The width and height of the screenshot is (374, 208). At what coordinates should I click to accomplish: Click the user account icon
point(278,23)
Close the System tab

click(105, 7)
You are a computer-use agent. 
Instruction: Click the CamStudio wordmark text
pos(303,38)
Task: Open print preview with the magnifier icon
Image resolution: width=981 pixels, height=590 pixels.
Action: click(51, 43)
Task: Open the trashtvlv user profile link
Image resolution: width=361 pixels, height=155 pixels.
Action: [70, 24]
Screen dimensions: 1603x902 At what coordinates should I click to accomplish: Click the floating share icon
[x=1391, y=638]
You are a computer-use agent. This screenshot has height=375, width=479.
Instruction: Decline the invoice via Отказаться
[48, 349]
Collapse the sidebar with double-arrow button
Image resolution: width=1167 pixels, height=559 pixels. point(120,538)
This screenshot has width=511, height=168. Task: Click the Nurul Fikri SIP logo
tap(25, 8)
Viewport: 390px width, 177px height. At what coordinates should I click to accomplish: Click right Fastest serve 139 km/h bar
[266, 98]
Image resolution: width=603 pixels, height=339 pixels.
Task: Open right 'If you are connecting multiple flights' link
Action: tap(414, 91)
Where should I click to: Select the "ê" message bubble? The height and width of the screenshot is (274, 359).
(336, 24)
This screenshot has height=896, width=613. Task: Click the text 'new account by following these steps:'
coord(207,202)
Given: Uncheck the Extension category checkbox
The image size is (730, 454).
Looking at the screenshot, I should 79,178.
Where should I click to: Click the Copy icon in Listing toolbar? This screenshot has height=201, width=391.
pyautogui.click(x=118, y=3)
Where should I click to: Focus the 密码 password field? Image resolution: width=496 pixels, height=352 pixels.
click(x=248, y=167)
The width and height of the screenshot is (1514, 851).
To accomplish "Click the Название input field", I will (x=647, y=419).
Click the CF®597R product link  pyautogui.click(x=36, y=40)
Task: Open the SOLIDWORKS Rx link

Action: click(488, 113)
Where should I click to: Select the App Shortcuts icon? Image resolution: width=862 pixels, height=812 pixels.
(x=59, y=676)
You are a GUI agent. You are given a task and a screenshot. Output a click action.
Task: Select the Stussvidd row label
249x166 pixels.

[Instructions to follow]:
Can you set out the rows above as a numbered list, from the very first line up to and including the line with "Action: [70, 24]", leaving out any blank lines?

[Solution to the exercise]:
1. The width and height of the screenshot is (374, 208). At what coordinates should I click to accomplish: Click the user account icon
2. point(278,23)
3. Close the System tab
4. click(105, 7)
5. You are a computer-use agent. 
6. Instruction: Click the CamStudio wordmark text
7. pos(303,38)
8. Task: Open print preview with the magnifier icon
9. Image resolution: width=981 pixels, height=590 pixels.
10. Action: click(51, 43)
11. Task: Open the trashtvlv user profile link
12. Image resolution: width=361 pixels, height=155 pixels.
13. Action: [70, 24]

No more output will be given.